- Problem details -
Reproduce the listing below in its entirety. Change nothing.
........
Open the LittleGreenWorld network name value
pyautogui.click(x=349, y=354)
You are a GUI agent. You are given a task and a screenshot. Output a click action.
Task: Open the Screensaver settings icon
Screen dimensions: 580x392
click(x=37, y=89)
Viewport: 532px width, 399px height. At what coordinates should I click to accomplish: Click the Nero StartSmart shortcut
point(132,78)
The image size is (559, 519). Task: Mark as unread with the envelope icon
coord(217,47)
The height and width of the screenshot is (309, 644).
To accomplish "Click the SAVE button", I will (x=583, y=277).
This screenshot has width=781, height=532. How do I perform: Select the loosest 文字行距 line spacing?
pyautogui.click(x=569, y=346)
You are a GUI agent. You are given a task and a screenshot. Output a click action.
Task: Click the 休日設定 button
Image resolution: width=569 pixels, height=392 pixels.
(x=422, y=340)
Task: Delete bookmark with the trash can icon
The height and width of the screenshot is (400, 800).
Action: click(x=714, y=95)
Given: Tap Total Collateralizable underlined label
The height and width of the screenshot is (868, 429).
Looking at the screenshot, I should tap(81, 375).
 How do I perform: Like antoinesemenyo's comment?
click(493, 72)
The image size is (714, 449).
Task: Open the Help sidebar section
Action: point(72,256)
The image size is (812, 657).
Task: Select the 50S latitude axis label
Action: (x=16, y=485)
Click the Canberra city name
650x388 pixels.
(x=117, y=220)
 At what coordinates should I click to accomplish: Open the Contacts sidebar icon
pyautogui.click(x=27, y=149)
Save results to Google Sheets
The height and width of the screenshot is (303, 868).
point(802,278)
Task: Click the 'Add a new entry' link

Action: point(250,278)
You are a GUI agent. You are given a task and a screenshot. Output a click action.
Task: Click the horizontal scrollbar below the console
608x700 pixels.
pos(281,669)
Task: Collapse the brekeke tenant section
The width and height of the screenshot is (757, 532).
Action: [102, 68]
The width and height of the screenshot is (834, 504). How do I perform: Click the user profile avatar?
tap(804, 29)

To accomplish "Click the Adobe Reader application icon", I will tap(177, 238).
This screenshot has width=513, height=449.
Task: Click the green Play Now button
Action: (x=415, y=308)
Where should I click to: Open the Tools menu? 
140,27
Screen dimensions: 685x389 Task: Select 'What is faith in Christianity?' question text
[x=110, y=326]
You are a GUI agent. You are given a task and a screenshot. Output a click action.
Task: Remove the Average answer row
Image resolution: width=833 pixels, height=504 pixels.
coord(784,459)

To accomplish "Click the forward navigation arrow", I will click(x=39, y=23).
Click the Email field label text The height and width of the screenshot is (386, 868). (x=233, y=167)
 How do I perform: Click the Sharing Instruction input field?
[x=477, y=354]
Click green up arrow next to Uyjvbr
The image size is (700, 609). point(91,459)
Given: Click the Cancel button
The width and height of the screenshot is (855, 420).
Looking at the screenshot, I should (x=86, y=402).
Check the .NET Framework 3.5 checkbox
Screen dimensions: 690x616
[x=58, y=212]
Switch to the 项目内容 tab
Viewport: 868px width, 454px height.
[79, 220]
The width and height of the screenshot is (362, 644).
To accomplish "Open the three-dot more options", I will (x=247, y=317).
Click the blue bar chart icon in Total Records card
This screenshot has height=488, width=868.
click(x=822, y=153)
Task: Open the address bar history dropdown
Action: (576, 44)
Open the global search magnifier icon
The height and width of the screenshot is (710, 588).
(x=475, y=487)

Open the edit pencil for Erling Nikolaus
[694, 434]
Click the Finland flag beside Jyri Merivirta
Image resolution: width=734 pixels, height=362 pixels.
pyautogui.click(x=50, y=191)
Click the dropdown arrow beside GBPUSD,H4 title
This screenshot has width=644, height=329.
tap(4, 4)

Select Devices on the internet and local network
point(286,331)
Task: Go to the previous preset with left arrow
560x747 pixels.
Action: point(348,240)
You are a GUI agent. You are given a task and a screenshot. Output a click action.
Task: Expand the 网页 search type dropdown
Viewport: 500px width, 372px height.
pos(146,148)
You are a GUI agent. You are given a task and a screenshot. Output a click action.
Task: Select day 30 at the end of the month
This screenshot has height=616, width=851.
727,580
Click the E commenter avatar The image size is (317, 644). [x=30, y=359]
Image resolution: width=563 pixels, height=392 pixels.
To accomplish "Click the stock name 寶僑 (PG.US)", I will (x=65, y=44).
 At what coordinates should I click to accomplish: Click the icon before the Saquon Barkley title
........
- Problem solution -
Open the LittleGreenWorld network name value
pyautogui.click(x=349, y=354)
You are a GUI agent. You are given a task and a screenshot. Output a click action.
Task: Open the Screensaver settings icon
Screen dimensions: 580x392
click(x=37, y=89)
Viewport: 532px width, 399px height. At what coordinates should I click to accomplish: Click the Nero StartSmart shortcut
point(132,78)
The image size is (559, 519). Task: Mark as unread with the envelope icon
coord(217,47)
The height and width of the screenshot is (309, 644).
To accomplish "Click the SAVE button", I will (x=583, y=277).
This screenshot has width=781, height=532. How do I perform: Select the loosest 文字行距 line spacing?
pyautogui.click(x=569, y=346)
You are a GUI agent. You are given a task and a screenshot. Output a click action.
Task: Click the 休日設定 button
Image resolution: width=569 pixels, height=392 pixels.
(x=422, y=340)
Task: Delete bookmark with the trash can icon
The height and width of the screenshot is (400, 800).
Action: click(x=714, y=95)
Given: Tap Total Collateralizable underlined label
The height and width of the screenshot is (868, 429).
Looking at the screenshot, I should tap(81, 375).
 How do I perform: Like antoinesemenyo's comment?
click(493, 72)
The image size is (714, 449).
Task: Open the Help sidebar section
Action: point(72,256)
The image size is (812, 657).
Task: Select the 50S latitude axis label
Action: (x=16, y=485)
Click the Canberra city name
650x388 pixels.
(x=117, y=220)
 At what coordinates should I click to accomplish: Open the Contacts sidebar icon
pyautogui.click(x=27, y=149)
Save results to Google Sheets
The height and width of the screenshot is (303, 868).
point(802,278)
Task: Click the 'Add a new entry' link

Action: point(250,278)
You are a GUI agent. You are given a task and a screenshot. Output a click action.
Task: Click the horizontal scrollbar below the console
608x700 pixels.
pos(281,669)
Task: Collapse the brekeke tenant section
The width and height of the screenshot is (757, 532).
Action: [102, 68]
The width and height of the screenshot is (834, 504). How do I perform: Click the user profile avatar?
tap(804, 29)

To accomplish "Click the Adobe Reader application icon", I will tap(177, 238).
This screenshot has width=513, height=449.
Task: Click the green Play Now button
Action: (x=415, y=308)
Where should I click to: Open the Tools menu? 
140,27
Screen dimensions: 685x389 Task: Select 'What is faith in Christianity?' question text
[x=110, y=326]
You are a GUI agent. You are given a task and a screenshot. Output a click action.
Task: Remove the Average answer row
Image resolution: width=833 pixels, height=504 pixels.
coord(784,459)

To accomplish "Click the forward navigation arrow", I will click(x=39, y=23).
Click the Email field label text The height and width of the screenshot is (386, 868). (x=233, y=167)
 How do I perform: Click the Sharing Instruction input field?
[x=477, y=354]
Click green up arrow next to Uyjvbr
The image size is (700, 609). point(91,459)
Given: Click the Cancel button
The width and height of the screenshot is (855, 420).
Looking at the screenshot, I should (x=86, y=402).
Check the .NET Framework 3.5 checkbox
Screen dimensions: 690x616
[x=58, y=212]
Switch to the 项目内容 tab
Viewport: 868px width, 454px height.
[79, 220]
The width and height of the screenshot is (362, 644).
To accomplish "Open the three-dot more options", I will (x=247, y=317).
Click the blue bar chart icon in Total Records card
This screenshot has height=488, width=868.
click(x=822, y=153)
Task: Open the address bar history dropdown
Action: (576, 44)
Open the global search magnifier icon
The height and width of the screenshot is (710, 588).
(x=475, y=487)

Open the edit pencil for Erling Nikolaus
[694, 434]
Click the Finland flag beside Jyri Merivirta
Image resolution: width=734 pixels, height=362 pixels.
pyautogui.click(x=50, y=191)
Click the dropdown arrow beside GBPUSD,H4 title
This screenshot has width=644, height=329.
tap(4, 4)

Select Devices on the internet and local network
point(286,331)
Task: Go to the previous preset with left arrow
560x747 pixels.
Action: point(348,240)
You are a GUI agent. You are given a task and a screenshot. Output a click action.
Task: Expand the 网页 search type dropdown
Viewport: 500px width, 372px height.
pos(146,148)
You are a GUI agent. You are given a task and a screenshot. Output a click action.
Task: Select day 30 at the end of the month
This screenshot has height=616, width=851.
727,580
Click the E commenter avatar The image size is (317, 644). [x=30, y=359]
Image resolution: width=563 pixels, height=392 pixels.
To accomplish "Click the stock name 寶僑 (PG.US)", I will (x=65, y=44).
 At what coordinates should I click to accomplish: Click the icon before the Saquon Barkley title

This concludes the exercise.